State of the Climate Report for the UK Energy Sector 2024-25

Supported by RMetS and AECOM

Authors: Benjamin Hutchins, Matthew Wright, James Mollard, James Fallon, Paula Gonzalez, Ifan Rogers, Iain Staffell, Stephen Swabey, Hannah Bloomfield


Please cite this work as: Hutchins B, Wright, M, Mollard J, Fallon J, Gonzalez P, Rogers I, Staffell I, Swabey S and Bloomfield H (2025) State of the Climate Report for the UK Energy Sector 2024-25 Royal Meteorological Society

https://doi.org/10.5281/zenodo.17294538

The State of the Climate for the UK Energy Sector report explores the impact of weather on the UK energy sector between 1 April 2024 and 31 March 2025, focusing on:

  • Weather impacts on supply and demand.
  • Weather impacts on energy infrastructure.

Key points

  • Throughout November 2024, prolonged cold, calm and cloudy conditions led to high electricity demand and low renewable supply, increasing electricity prices across the month.
  • On 8 January 2025, extreme low winds and simultaneous cold temperatures led to a large spike in the average daily real-time electricity price. Similar conditions on 20 January also led to a smaller increase in real-time price.
  • Throughout August 2024, significant amounts of wind power in Scotland had to be curtailed due to high wind power production, increasing balancing costs.
  • Storms Darragh and Éowyn impacted electrical infrastructure – disconnecting over 3 million customers between them – through strong winds and flooding from heavy rainfall.
  • Whilst Éowyn was a stronger storm, Darragh caused more damage to the energy sector, as its path was over populated areas of Wales, and central and northern England.
  • Lightning caused a large number of electricity faults in May and September 2024, particularly in Southern England.

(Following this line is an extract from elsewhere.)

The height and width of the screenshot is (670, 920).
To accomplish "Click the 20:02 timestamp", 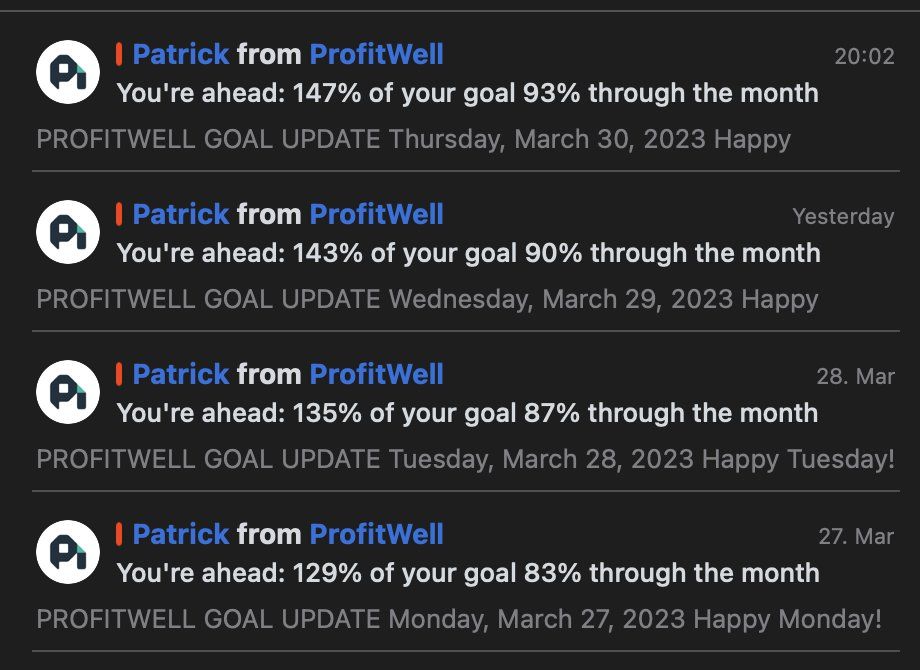I will pyautogui.click(x=864, y=57).

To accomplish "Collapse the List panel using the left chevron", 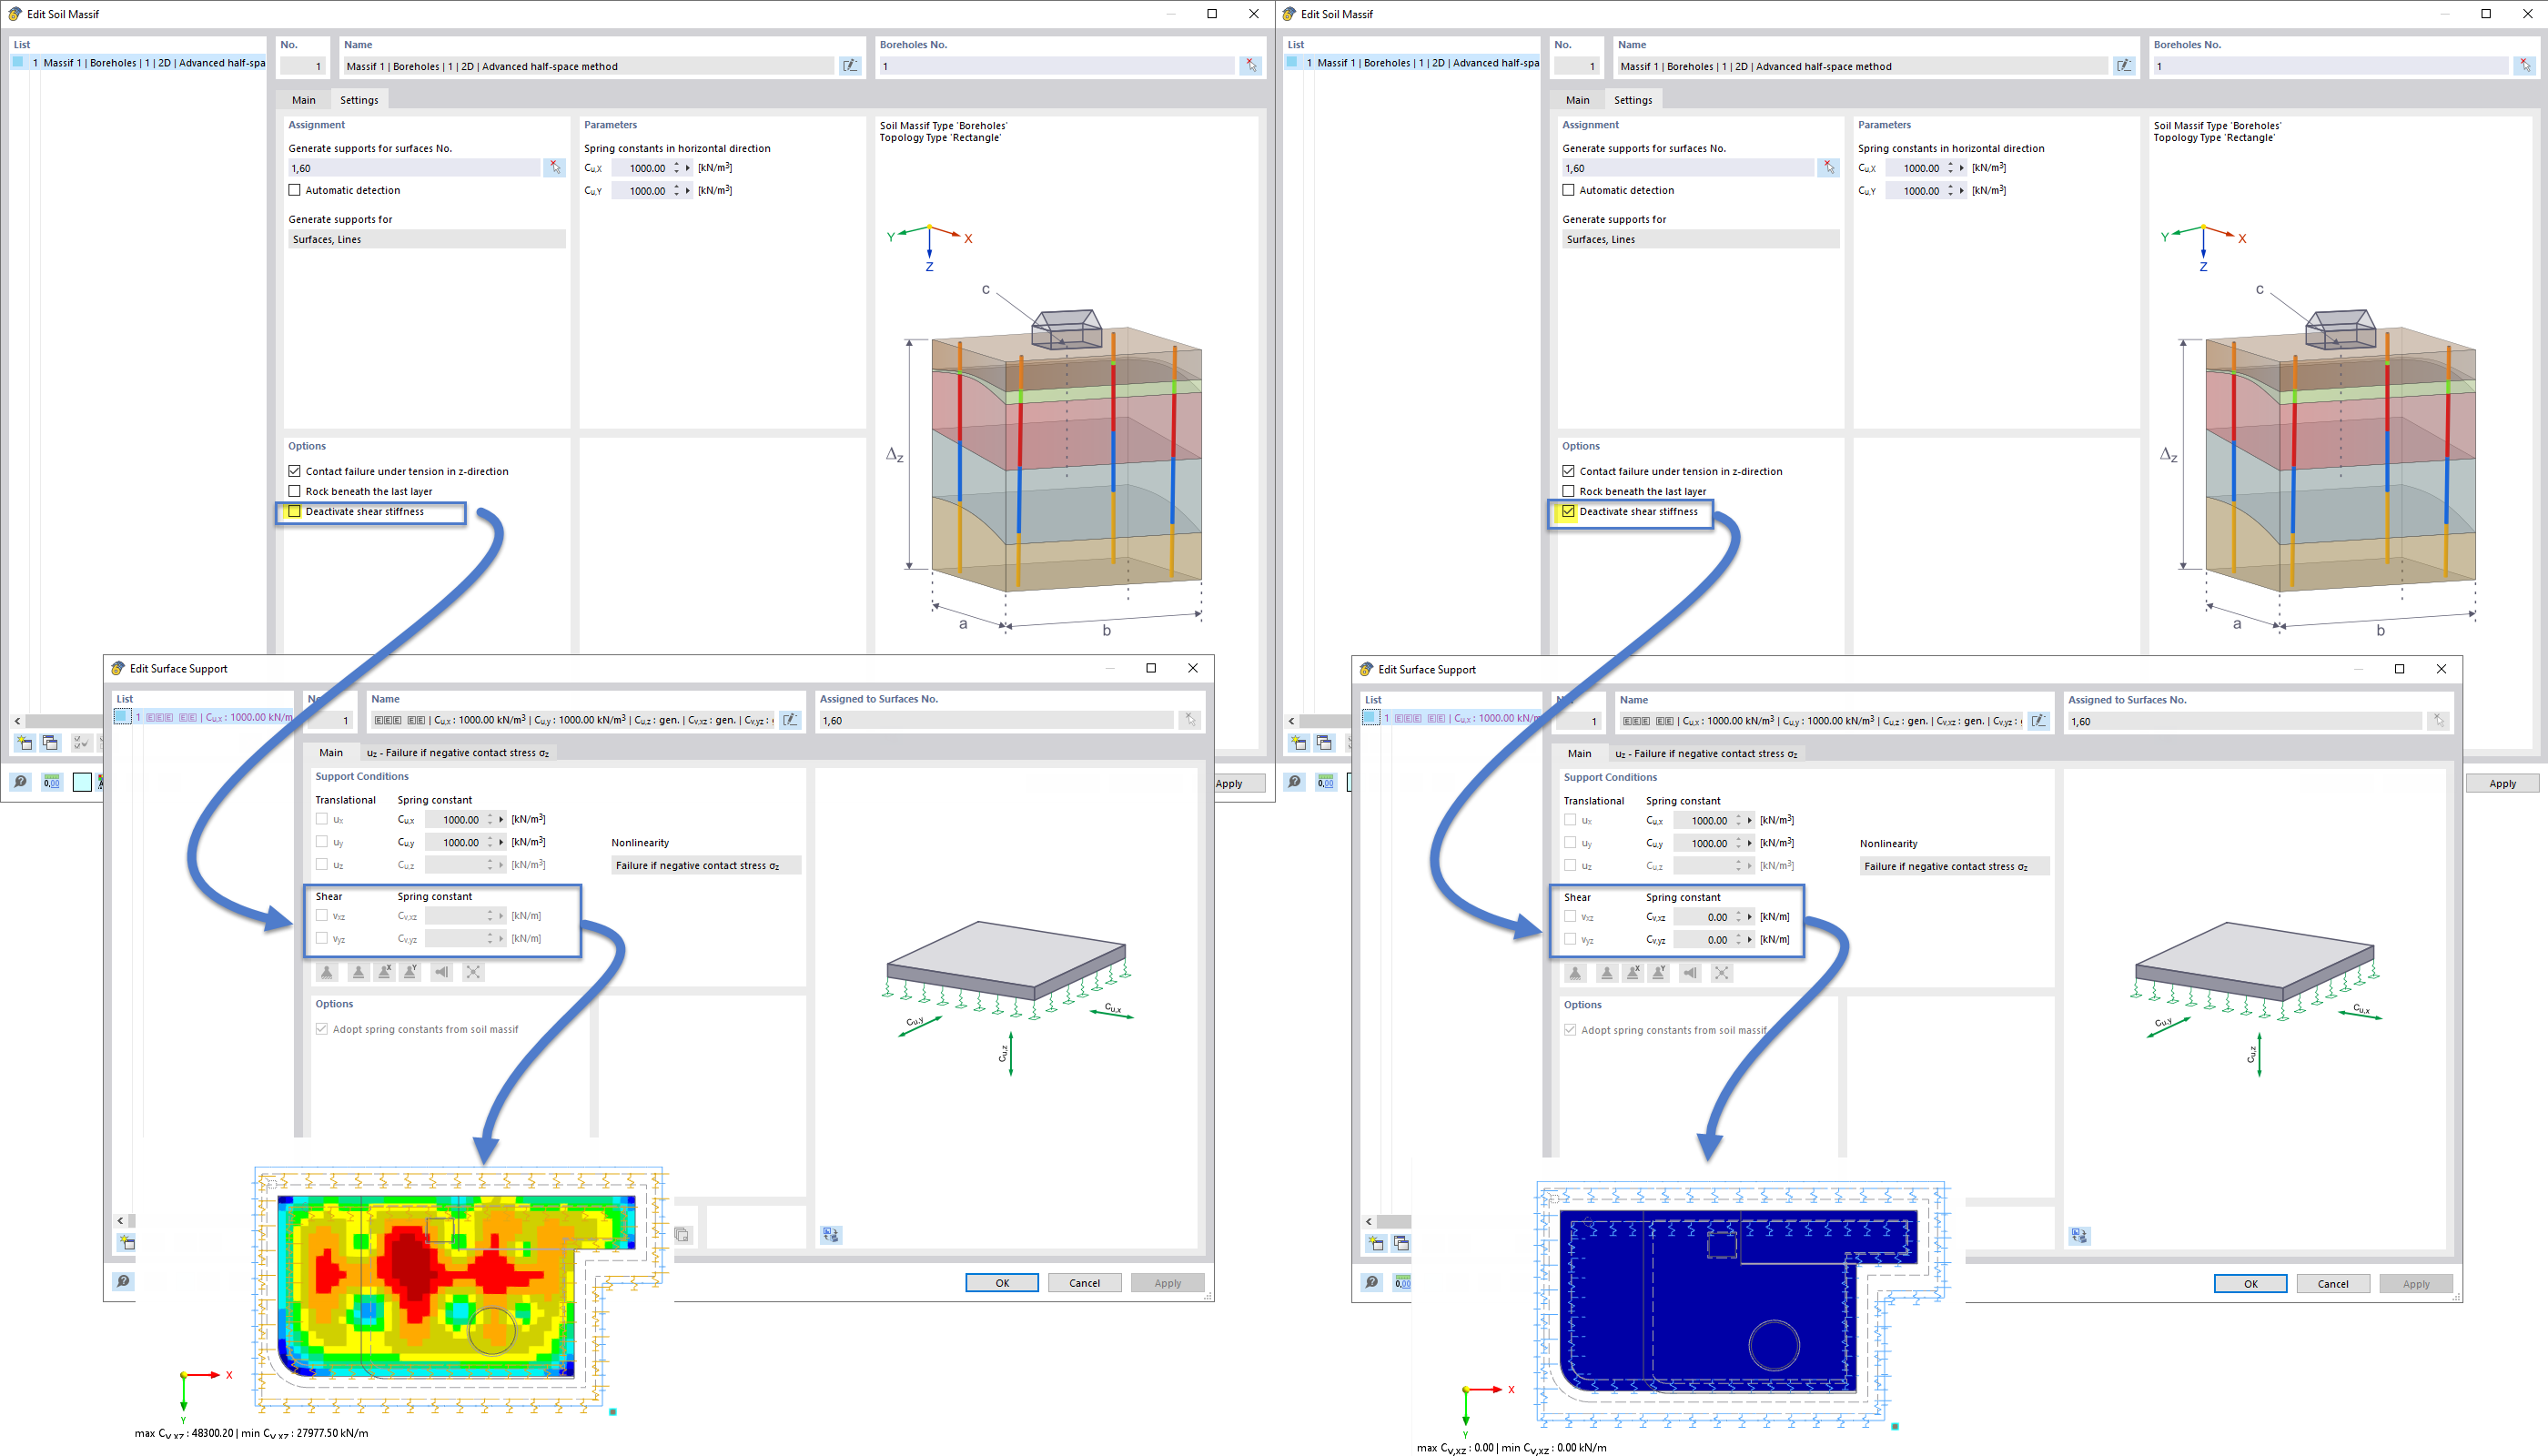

Weather impacts on electricity supply and demand in 2024-25

Renewable electricity generation is weather-dependent:

  • Wind power generation depends on wind speed, with low speeds reducing production, and turbines cutting out above a maximum operating speed.
  • Solar generation depends on cloudiness, with cloudy days decreasing production.

Temperature is the primary driver of energy demand:

  • In winter, low temperatures increase electricity demand.
  • In summer, high temperatures increase electricity demand.

To combine these factors, the energy sector analyses a metric called 'demand-net-renewables': the total electricity demand left, after all renewable supply has been used up. This is the extra demand which must be met using gas turbines or other 'flexible' sources of electricity, compared to normal.

The figures below use real electricity price data and modelled demand, wind power generation and demand-net-renewables. These are presented as 'anomalies', showing whether each variable was higher or lower than normal for that time of year.

Winter

Caption: Demand-net-renewables, wind power production, weather-driven demand, day-ahead electricity price and real time electricity price, for 1 November 2024 - 31 March 2025. All are five-day rolling averages, except realtime price, which is daily average. See report for full methodology.
Weather data source: Hannah Bloomfield. Price data source: Electric Insights.

In winter, electricity prices are increased when there is a shortfall of energy supply relative to demand. This extra demand must be met by turning on extra generation, usually gas turbines, or by importing additional electricity from abroad, both of which result in higher prices.

These periods can be seen as peaks in demand-net-renewables and day-ahead prices.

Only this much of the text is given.